> TASK TO COMPLETE
Look through the material below and return every line that contains "scrollbar".

[[ PROVIDED INFORMATION, beginning ]]

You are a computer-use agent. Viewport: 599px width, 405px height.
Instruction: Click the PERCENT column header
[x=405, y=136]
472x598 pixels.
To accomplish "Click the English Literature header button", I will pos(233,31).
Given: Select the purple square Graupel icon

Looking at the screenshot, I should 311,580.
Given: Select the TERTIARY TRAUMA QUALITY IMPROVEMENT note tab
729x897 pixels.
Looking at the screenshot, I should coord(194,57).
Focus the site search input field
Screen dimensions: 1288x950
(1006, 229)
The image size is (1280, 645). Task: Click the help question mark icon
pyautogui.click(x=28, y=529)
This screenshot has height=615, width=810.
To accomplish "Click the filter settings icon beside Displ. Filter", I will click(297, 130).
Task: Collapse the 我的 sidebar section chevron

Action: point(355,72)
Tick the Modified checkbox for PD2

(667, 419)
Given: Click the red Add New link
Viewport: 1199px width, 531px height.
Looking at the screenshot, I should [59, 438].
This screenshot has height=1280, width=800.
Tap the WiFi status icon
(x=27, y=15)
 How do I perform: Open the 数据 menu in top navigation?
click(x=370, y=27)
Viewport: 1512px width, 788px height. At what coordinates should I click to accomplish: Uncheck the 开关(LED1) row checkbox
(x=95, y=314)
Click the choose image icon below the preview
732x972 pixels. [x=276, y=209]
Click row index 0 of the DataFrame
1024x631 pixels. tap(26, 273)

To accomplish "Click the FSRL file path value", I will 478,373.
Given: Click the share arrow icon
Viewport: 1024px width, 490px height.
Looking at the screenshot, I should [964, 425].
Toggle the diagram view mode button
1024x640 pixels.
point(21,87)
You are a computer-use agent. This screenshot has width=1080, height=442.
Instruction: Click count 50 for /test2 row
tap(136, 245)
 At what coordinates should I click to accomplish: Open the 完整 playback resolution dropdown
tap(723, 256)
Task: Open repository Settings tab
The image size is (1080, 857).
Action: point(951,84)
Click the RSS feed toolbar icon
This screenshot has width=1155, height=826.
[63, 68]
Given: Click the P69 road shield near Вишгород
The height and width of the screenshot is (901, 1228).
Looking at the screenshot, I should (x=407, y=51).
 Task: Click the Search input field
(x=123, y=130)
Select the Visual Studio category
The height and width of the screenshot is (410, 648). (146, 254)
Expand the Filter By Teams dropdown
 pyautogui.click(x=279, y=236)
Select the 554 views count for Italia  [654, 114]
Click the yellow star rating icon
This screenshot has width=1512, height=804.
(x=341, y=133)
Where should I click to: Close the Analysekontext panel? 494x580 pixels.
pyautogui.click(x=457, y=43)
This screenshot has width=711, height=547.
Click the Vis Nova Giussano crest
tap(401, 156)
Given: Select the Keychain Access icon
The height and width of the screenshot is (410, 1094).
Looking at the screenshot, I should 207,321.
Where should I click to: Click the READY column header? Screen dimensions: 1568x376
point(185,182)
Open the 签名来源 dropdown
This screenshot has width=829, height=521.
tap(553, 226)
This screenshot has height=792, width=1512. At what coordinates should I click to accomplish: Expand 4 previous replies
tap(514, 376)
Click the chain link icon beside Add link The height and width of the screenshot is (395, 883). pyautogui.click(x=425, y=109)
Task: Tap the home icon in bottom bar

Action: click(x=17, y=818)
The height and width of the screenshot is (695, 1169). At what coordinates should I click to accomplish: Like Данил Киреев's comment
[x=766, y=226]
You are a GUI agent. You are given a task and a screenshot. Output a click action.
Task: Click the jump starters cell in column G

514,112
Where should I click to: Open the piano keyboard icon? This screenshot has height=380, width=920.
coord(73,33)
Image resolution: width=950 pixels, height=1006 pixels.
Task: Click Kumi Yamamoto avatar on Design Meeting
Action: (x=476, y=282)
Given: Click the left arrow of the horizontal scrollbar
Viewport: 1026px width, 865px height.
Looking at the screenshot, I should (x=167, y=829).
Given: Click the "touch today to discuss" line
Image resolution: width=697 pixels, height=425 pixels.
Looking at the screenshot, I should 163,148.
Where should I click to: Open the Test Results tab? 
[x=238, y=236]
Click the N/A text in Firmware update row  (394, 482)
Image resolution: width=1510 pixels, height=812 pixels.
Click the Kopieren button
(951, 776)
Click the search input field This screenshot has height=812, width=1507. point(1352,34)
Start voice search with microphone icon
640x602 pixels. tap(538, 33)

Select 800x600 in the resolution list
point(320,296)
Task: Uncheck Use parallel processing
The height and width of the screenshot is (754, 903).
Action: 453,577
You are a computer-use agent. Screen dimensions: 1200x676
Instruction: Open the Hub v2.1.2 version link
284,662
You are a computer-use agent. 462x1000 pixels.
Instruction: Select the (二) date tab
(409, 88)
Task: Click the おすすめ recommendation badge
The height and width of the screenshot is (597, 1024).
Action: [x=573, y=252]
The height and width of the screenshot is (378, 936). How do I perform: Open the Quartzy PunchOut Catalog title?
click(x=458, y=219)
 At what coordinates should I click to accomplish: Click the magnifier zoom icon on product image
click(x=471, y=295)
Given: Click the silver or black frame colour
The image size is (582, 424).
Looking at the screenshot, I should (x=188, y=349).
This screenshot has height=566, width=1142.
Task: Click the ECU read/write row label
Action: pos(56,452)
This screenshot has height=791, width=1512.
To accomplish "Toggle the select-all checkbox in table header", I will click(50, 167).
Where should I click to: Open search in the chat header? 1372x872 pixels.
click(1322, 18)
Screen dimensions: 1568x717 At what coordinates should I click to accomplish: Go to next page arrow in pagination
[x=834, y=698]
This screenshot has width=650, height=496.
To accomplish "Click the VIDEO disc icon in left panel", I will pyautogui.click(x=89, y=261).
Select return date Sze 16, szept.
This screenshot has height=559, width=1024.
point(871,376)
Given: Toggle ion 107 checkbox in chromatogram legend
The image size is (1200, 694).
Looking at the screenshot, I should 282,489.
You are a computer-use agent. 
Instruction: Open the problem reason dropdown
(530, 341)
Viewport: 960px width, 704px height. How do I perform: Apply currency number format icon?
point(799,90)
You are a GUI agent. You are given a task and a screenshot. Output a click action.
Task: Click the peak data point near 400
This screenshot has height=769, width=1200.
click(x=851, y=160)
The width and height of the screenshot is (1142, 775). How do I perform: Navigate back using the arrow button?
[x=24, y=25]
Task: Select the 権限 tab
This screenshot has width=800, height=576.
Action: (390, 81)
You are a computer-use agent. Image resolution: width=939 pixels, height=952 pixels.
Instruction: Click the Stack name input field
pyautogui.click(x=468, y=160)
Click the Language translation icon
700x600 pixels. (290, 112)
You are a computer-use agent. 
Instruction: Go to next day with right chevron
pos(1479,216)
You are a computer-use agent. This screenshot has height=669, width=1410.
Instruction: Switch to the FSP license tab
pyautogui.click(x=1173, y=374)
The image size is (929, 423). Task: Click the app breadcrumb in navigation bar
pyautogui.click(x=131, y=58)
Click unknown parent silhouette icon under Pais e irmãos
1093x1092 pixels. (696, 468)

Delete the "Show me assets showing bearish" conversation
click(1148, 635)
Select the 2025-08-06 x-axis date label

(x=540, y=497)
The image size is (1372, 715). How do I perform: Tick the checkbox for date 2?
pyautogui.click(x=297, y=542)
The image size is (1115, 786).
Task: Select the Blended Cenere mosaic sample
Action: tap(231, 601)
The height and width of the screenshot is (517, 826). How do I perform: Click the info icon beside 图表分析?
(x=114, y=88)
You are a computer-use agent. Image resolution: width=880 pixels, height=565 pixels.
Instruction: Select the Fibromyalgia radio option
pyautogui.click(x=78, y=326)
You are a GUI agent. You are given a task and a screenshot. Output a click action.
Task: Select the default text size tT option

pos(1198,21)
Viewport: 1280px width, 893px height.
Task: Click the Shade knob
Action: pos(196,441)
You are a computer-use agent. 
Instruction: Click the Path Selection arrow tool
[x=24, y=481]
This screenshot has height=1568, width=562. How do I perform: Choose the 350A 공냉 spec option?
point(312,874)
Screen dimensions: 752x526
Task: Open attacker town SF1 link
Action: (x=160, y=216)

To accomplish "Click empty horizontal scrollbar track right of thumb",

[[ PROVIDED INFORMATION, end ]]

> RESPONSE AREA
Given: Click the left arrow of the horizontal scrollbar
To accomplish "Click empty horizontal scrollbar track right of thumb",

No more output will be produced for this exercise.